- TEXT SEGMENT
-*-*-

# [SOLVED] Computer won't boot after overclock attempt



## shinsevenx

Hi. I've read countless threads about this, and I figure I may as well just ask now. I went into my bios and attempted overclocking. I figured I'd just be able to go in and reset it if it didn't work. Well, it didn't. In fact, at first, all the computer did was reboot in a loop. So, I grabbed my laptop and looked online for a solution, which I found the reset the battery, which I did. And the hold the power button down while the tower is unplugged...and I never did find the cmos reset pins. At this point, the comp will act like it's booting up and show nothing on the screen. At this point, I'm at a loss as to what to do.


----------



## Tyree

*Re: Computer won't boot after overclock attempt*

PC Specs?
Prebuilt- Brand Name & Model Number
Custom build- Brand & Model of the Mobo-CPU-RAM-GPU-PSU


----------



## darcinator

If you remove the CMOS battery (looks like a large watch battery) for 5 min with the PSU unplugged it should reset.


----------



## Tyree

*Re: Computer won't boot after overclock attempt*



shinsevenx said:


> So, I grabbed my laptop and looked online for a solution, which I found the reset the battery, which I did. And the hold the power button down while the tower is unplugged.


----------



## shinsevenx

*Re: Computer won't boot after overclock attempt*

The motherboard is a Gigabyte GA-H6IM-DS2


----------



## T_Rex

*Re: Computer won't boot after overclock attempt*



Tyree said:


> PC Specs?

-*-*-

- DATA RECORDS
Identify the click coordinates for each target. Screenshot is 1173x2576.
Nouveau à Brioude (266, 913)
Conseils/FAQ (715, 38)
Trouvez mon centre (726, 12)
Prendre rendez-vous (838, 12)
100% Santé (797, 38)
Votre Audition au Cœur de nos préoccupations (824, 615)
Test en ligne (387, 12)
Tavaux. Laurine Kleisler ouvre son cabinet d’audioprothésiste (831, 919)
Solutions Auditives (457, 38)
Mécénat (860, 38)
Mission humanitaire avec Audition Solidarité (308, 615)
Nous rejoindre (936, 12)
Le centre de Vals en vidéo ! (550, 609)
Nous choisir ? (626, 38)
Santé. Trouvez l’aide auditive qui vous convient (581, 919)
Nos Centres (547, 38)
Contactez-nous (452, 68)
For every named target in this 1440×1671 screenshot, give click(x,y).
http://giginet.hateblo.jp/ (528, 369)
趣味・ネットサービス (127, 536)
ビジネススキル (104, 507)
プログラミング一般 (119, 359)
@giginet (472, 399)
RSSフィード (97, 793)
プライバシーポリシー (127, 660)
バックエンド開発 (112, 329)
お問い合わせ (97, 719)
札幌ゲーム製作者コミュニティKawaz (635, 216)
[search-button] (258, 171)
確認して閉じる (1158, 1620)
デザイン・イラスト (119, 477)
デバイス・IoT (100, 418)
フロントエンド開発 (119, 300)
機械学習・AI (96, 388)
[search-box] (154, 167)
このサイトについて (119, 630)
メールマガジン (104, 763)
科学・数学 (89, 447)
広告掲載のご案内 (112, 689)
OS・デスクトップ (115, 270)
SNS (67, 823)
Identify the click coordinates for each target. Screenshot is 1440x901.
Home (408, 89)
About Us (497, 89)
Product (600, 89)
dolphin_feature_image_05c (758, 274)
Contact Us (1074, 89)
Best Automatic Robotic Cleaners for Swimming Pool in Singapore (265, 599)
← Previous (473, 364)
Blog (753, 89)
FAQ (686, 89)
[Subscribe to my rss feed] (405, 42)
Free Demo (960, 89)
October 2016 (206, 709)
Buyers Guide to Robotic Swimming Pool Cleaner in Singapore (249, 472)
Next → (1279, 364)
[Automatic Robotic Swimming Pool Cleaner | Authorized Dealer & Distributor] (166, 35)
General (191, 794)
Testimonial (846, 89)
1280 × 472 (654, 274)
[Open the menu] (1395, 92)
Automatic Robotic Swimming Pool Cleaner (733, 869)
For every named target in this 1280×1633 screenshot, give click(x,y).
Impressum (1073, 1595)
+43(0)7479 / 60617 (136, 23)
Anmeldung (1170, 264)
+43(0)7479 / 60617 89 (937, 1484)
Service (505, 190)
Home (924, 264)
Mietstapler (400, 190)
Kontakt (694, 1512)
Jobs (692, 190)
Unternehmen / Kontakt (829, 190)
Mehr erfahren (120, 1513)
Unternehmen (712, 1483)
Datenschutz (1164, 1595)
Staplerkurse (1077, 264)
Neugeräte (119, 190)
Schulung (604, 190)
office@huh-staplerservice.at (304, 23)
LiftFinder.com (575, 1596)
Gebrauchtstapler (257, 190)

-*-*-

- STATED EXERCISE
Resume the forum thread about the PC that won't boot after an overclock attempt, starting right after the last line shown. The items have nothing to do with what you're asked here.

- TASK ANSWER
> Prebuilt- Brand Name & Model Number
> Custom build- Brand & Model of the Mobo-*CPU-RAM-GPU-PSU*


----------



## wkw427

*Re: Computer won't boot after overclock attempt*

1.Unplug computer from wall
2.Remove cmos/watch battery
3.Remove the video card
4.Make some coffee and wait five minutes
5.Replace cmos. Plug in ONLY the mouse, the keyboard, and the monitor to the *ONBOARD* video port. It has VGA onboard

6.Boot into the bios, and set default video output to pcie
7.Attach video card again, and then everything else. Connect monitor to the video card.

If you aren't able to get into the bios by using the onboard video, you may have bricked your board.


----------



## Tyree

*Re: Computer won't boot after overclock attempt*



shinsevenx said:


> So, I grabbed my laptop and looked online for a solution, which I found the reset the battery, which I did. And the hold the power button down while the tower is unplugged...and I never did find the cmos reset pins. At this point, the comp will act like it's booting up and show nothing on the screen. .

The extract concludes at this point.